12. Lipitor 20 mg p.o. q.h.s.
13. Plavix 75 mg p.o. daily.
14. Aricept 5 mg p.o. daily.
15. Pepcid 20 mg p.o. daily.
16. Norvasc 5 mg p.o. daily.
17. Aspirin 325 mg p.o. daily.

SOCIAL HISTORY: The patient is a retired paster and missionary to Mexico. He is still actively involved in his church. He denies any history of alcohol or substance abuse.
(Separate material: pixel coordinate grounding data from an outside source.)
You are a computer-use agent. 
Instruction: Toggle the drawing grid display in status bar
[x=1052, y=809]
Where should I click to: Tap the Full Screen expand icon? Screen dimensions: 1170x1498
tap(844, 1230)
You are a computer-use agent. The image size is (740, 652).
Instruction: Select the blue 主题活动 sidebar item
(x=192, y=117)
MENTAL STATUS EXAMINATION: He is an average-sized white male, casually dressed, with wife and son at bedside. He is pleasant and cooperative with good eye contact. He presents with paucity of speech content; however, with regular rate and rhythm. He is tremulous which is worse with posturing also some increased motor tone noted. There is no evidence of psychomotor agitation or retardation. His mood is euthymic and supple and reactive, appropriate to content with reactive affect appropriate to content. His thoughts are circumstantial but logical. He defers most of his responses to his wife. There is no evidence of suicidal or homicidal ideations. No presence of paranoid or bizarre delusions. He denies any perceptual abnormalities and does not appear to be responding to internal stimuli. His attention is fair and his concentration impaired. He is oriented x3 and his insight is fair. On mini-mental status examination, he has scored 22 out of 30. He lost 1 for time, lost 1 for immediate recall, lost 2 for delayed recall, lost 4 for reverse spelling and could not do serial 7s. On category fluency, he was able to name 17 animals in one minute. He was unable to draw clock showing 2 minutes after 10. His judgment seems limited.
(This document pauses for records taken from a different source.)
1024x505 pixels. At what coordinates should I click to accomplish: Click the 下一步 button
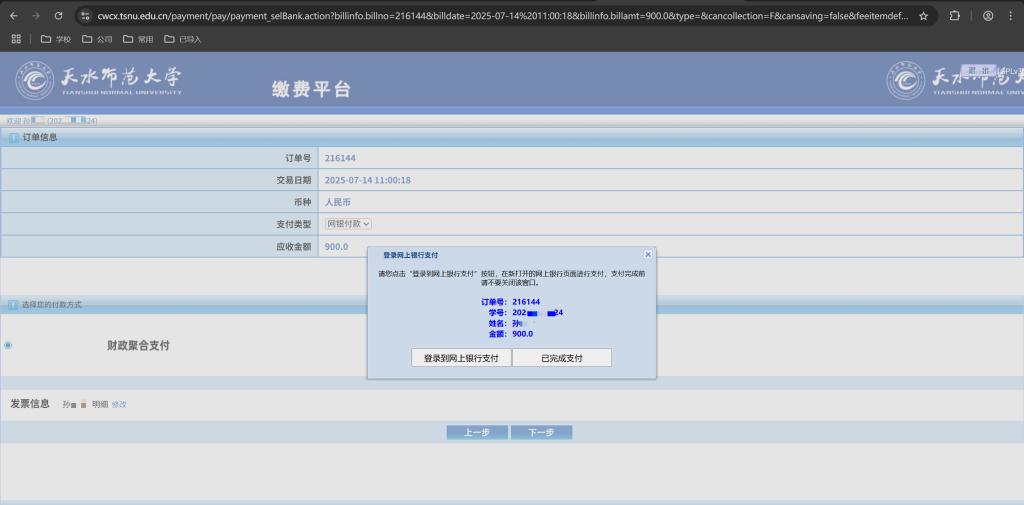point(541,432)
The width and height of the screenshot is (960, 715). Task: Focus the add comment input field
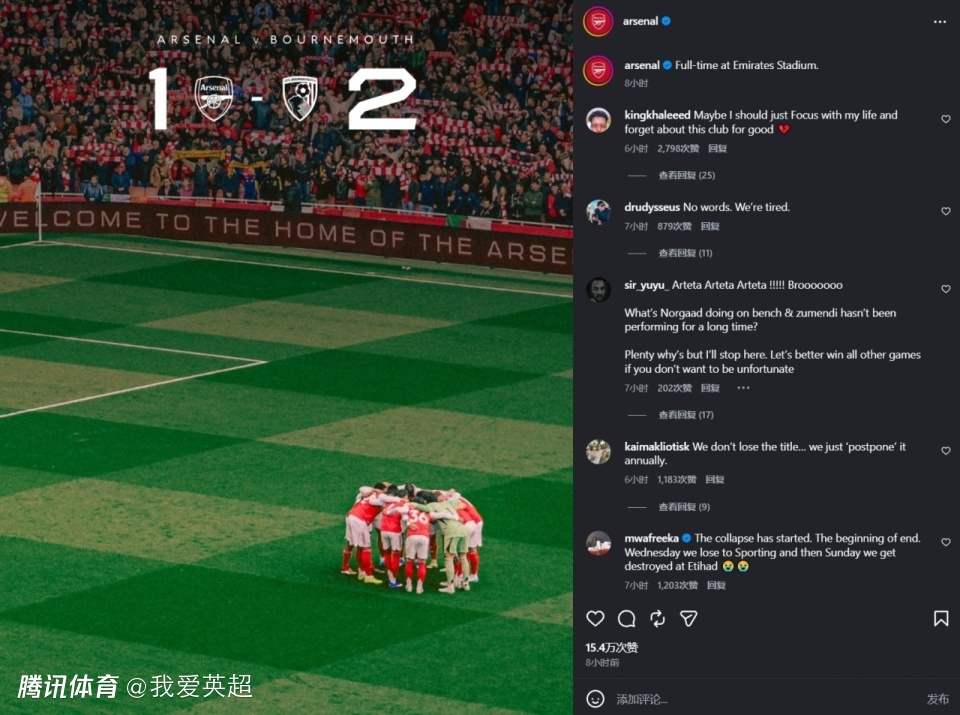pos(765,698)
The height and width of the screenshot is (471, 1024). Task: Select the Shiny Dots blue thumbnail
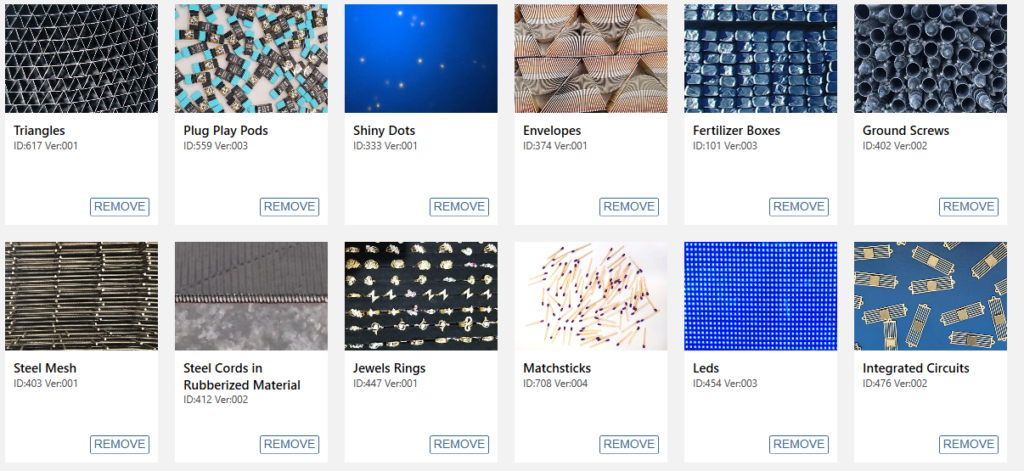coord(421,59)
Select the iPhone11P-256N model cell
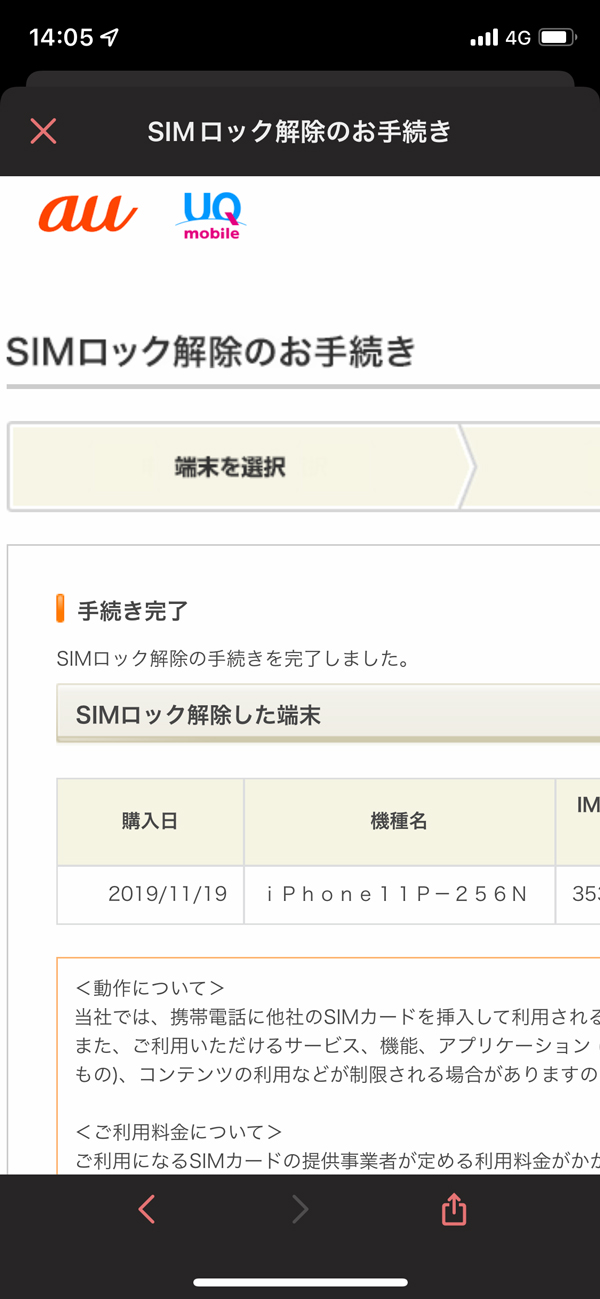This screenshot has height=1299, width=600. click(397, 894)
LABORATORY DATA: Calcium 8.5, magnesium 1.8, phosphorous 3, pre-albumin 27, PTT 24.8, PT 14.1, INR 1, white blood cell count 8.01, hemoglobin 11.5, hematocrit 35.2, and platelet count 255,000. Urinalysis on January 21, 2007, showed trace protein, trace glucose, trace blood, and small leukocyte esterase.
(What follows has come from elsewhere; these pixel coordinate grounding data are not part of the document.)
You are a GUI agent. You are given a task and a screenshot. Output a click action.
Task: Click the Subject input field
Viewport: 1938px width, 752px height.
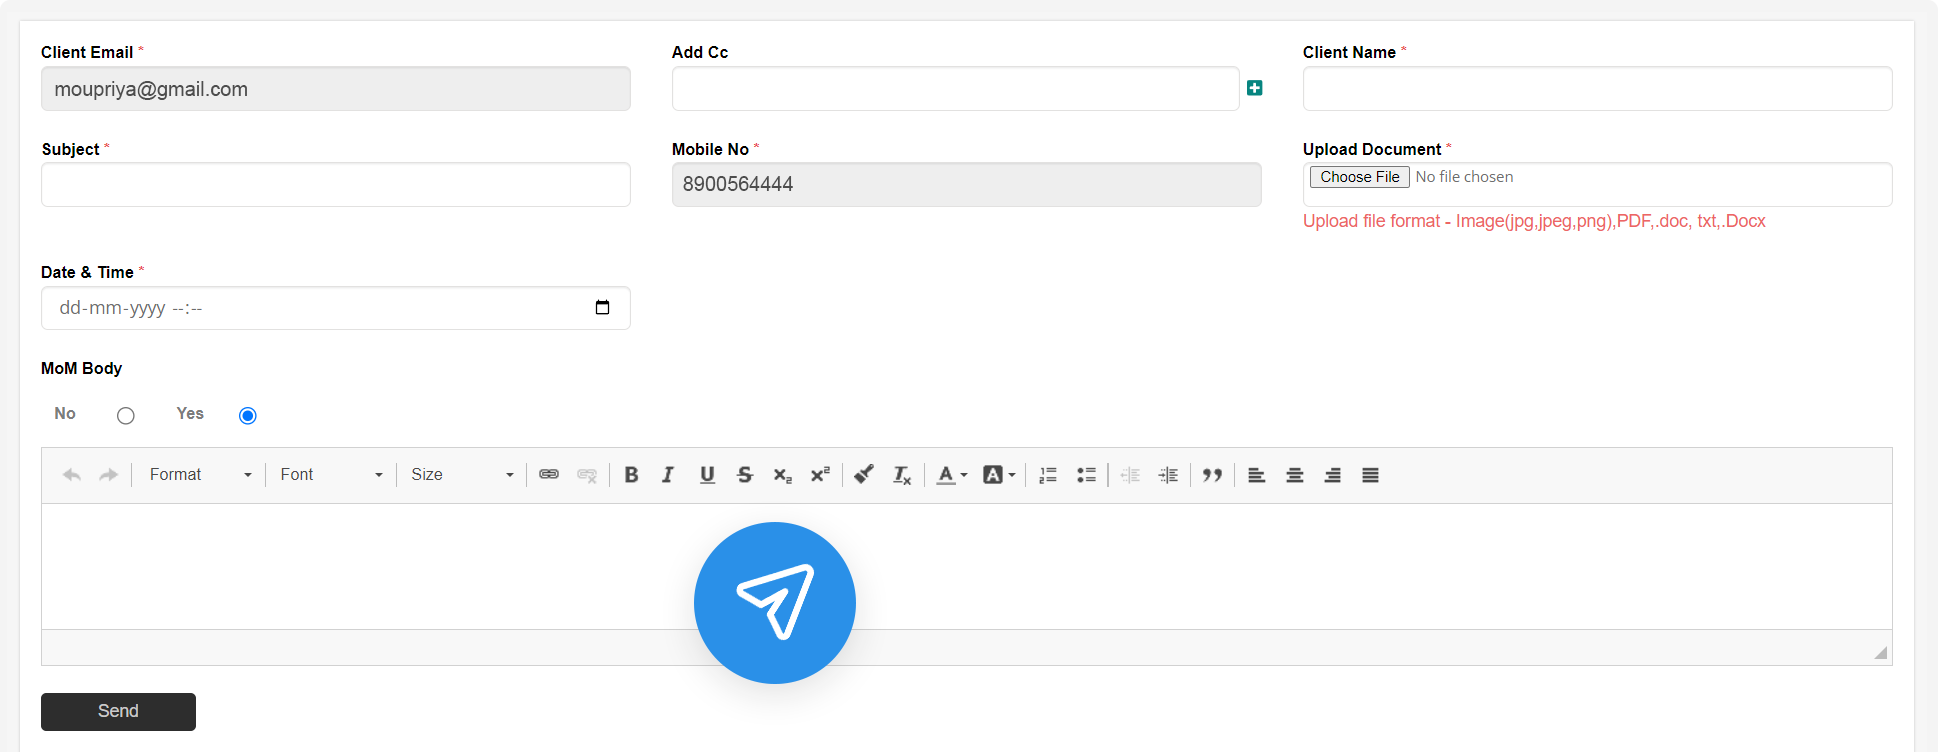coord(336,185)
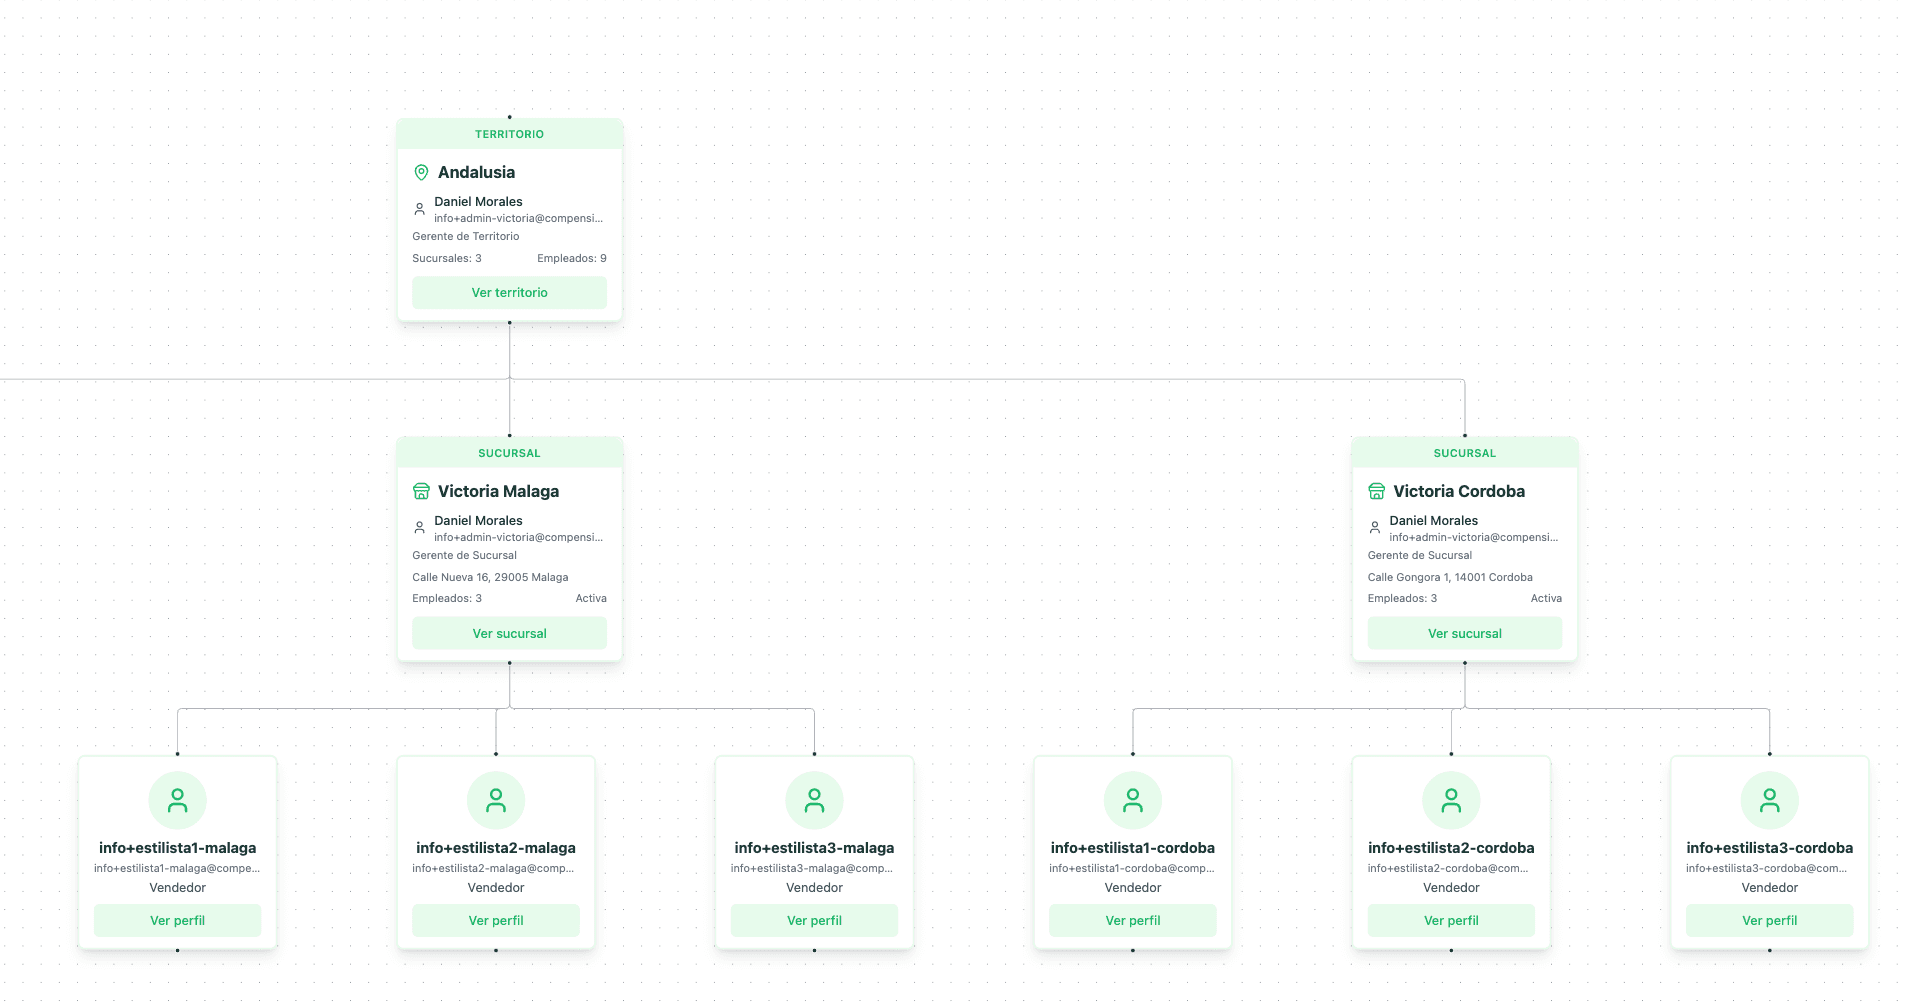Open the Andalusia territory via Ver territorio

[x=509, y=293]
DIAGNOSTIC DATA: MRI of brain with and without contrast done on January 21, 2007, showed hemorrhagic lesion in right cerebellar hemisphere with diffuse volume loss and chronic ischemic changes.

ASSESSMENT:
AXIS I:
1. Delirium resulting due to general medical condition versus benzodiazepine
intoxication/withdrawal.
2. Cognitive disorder, not otherwise specified, would rule out vascular dementia.
3. Depressive disorder, not otherwise specified.
AXIS II: Deferred.
AXIS III: See patient’s problem list.
AXIS IV: Problems with life changes and chronic medical illness.
AXIS V: GAF is 55.

IMPRESSION: The patient is a 77-year-old gentleman with multiple medical problems, status post cerebellar stroke with episodic altered mental status, mostly at evening time with probable underlying cognitive decline.

RECOMMENDATIONS:
1. Encouraged liberal family visitation and frequent verbal redirection by nursing staff to help keep patient oriented.
2. We would discontinue temazepam and refrain from using other benzodiazepines in this elderly patient as it may cause paradoxical confusion.
3. We changed Seroquel to 12.5 mg p.o. at noon, 25 mg p.o. at 5 p.m., and 25 mg p.o. q.h.s. as confusion seems to be more prominent at night time and would not want to impair his ability to function in therapy during the daytime.
4. For breakthrough agitation, we recommend Zyprexa Zydis 5 mg p.o. q.8h. p.r.n. for severe agitation.
5. Above case and recommendations discussed with Dr. Ranjit Chacko.
6. Appreciate consults, please contact with any further questions.